Business is about growth

While a move to the peg MAY hault how large the red ink is--but would the peg team remain in the black as the cap went up? also. The Peg has the same problem and image that Edmonton has when it comes to attracting players and so they would have to over spend. Even with the new TV contract(the figures each team will get each year is open for debate as if you go beyond the deal it is quite a complicated deal and the 2bill may not be 2bill)


There are problems with moving the team back to the peg. People keep bringing up the revenue sharing now in the nhl--the nhl wants teams to be self suportive--so I think using that arguement maybe counter productive(so instead of giving someone ten bucks a week you are giving them 5). The problem with some teams is that they brought in people who may of understood business but they failed to understand the hockey side. Atlanta has been around for 12 years now and have only drafted 2 players who scored more then 200pts in their career. If Atlanta was better at developing players they would be a better team.

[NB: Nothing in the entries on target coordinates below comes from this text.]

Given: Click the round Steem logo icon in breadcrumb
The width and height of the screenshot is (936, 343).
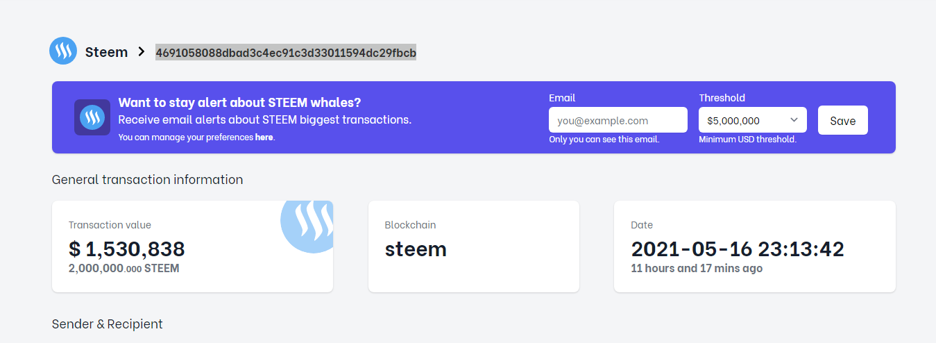Looking at the screenshot, I should click(x=63, y=51).
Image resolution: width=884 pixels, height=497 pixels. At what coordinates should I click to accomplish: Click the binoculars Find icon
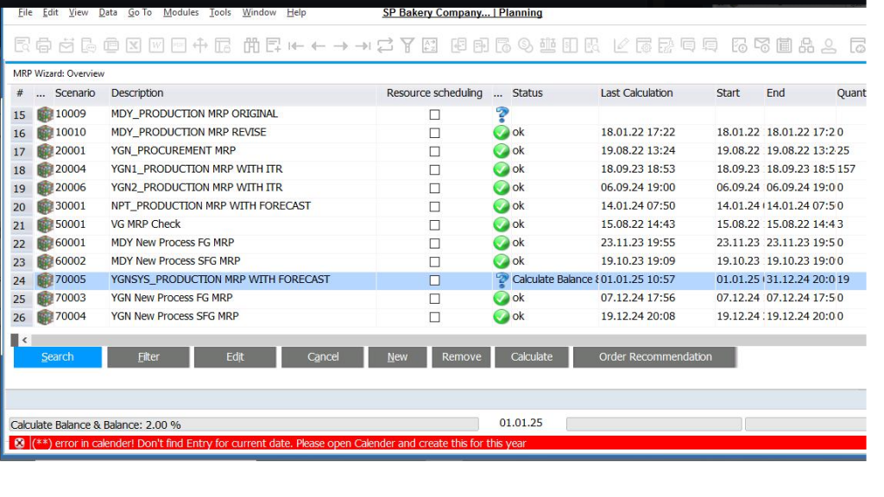pos(251,46)
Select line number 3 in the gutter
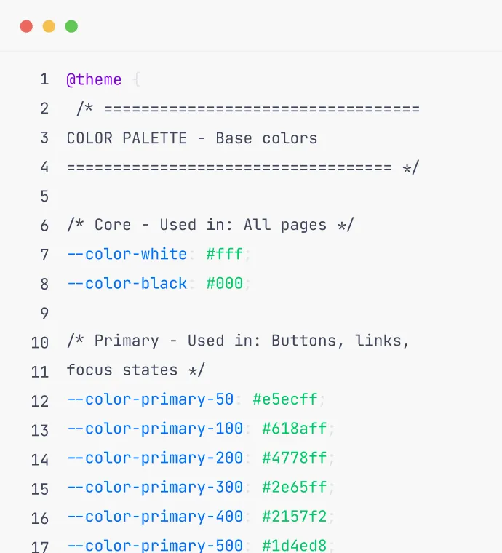502x553 pixels. pos(44,138)
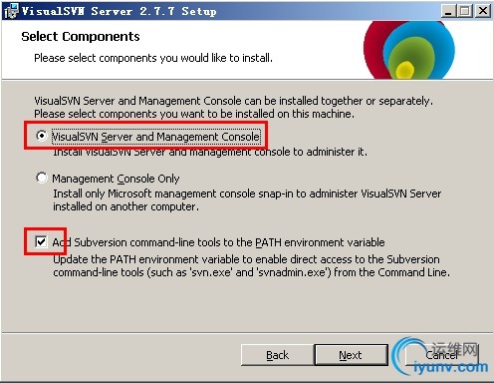Select VisualSVN Server and Management Console option
This screenshot has height=383, width=494.
click(42, 136)
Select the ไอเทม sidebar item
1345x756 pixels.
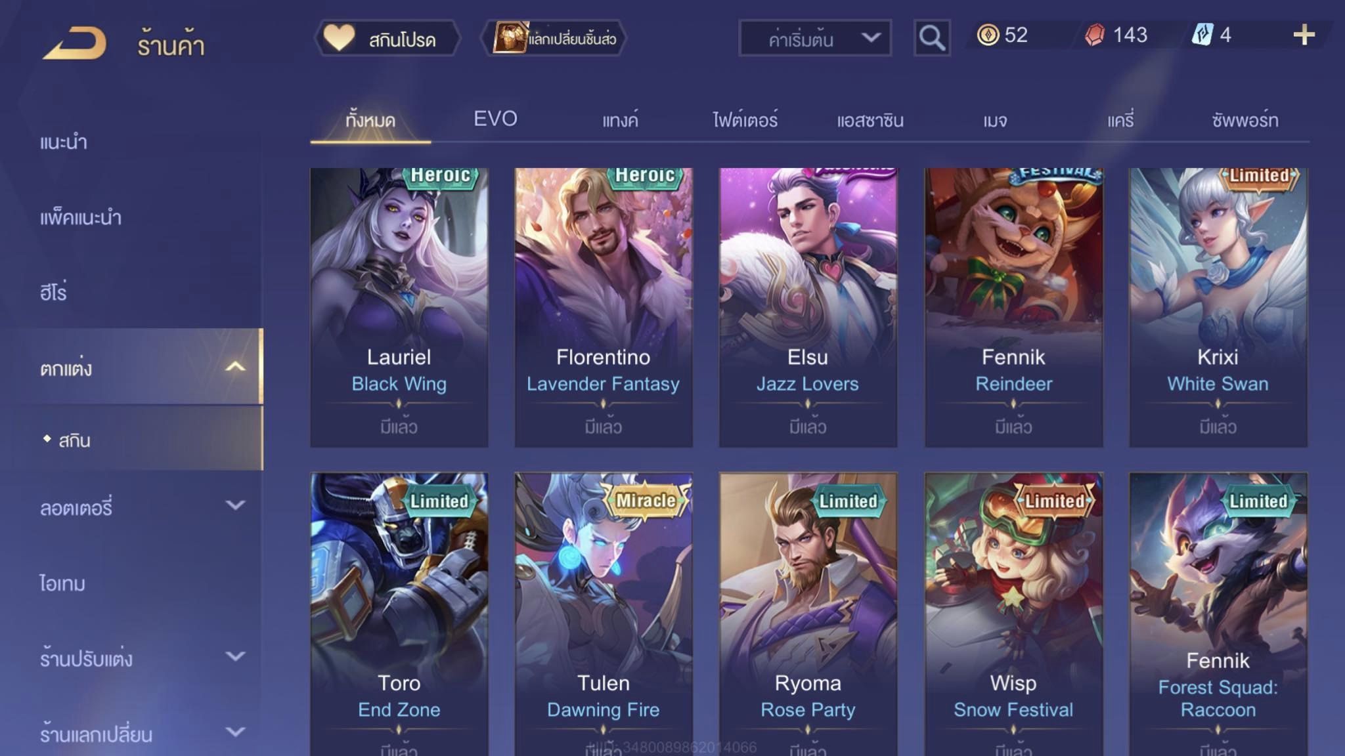coord(62,583)
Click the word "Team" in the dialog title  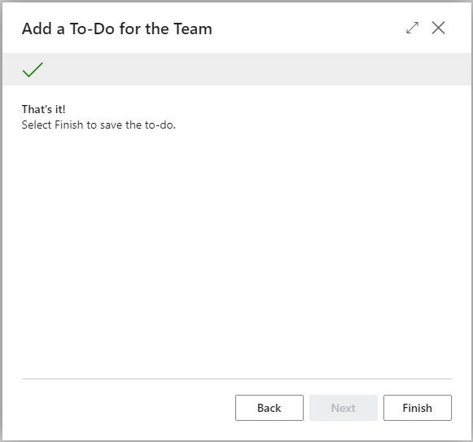coord(193,28)
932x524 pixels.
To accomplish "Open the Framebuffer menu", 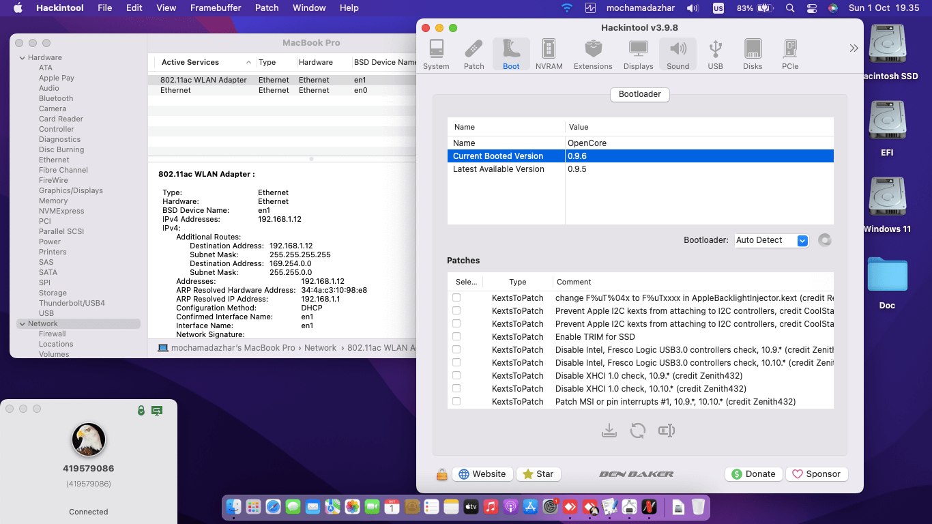I will (x=216, y=8).
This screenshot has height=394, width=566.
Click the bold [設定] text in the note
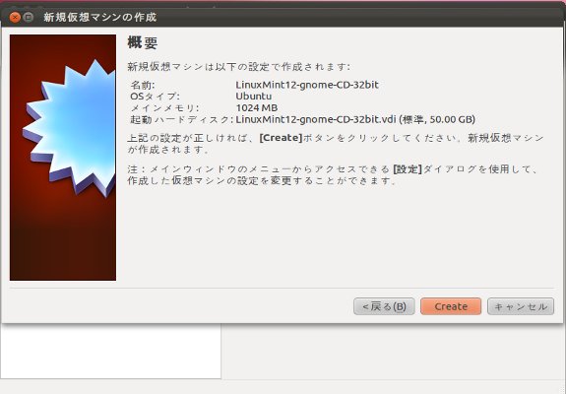[408, 169]
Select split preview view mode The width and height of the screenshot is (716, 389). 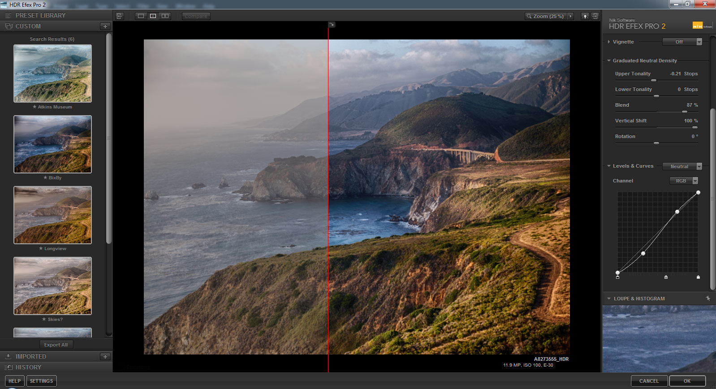(153, 16)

While short term it makes sense to move either team to the peg to stop the bleeding, there is more long term growth where the money losers are. There is not much growth in moving a team to the peg.

I personally believe the "if you win, they will come" mataphor for pro sports. How many teams have we seens struggle for attendance when they team sucked? Look at the hawks--how bad their attendance was when they were losing. If there were more things to do in Edmonton in the winter time i am sure the oilers would not be getting 16k per game and unless they start winning soon we will se thier attendence go down.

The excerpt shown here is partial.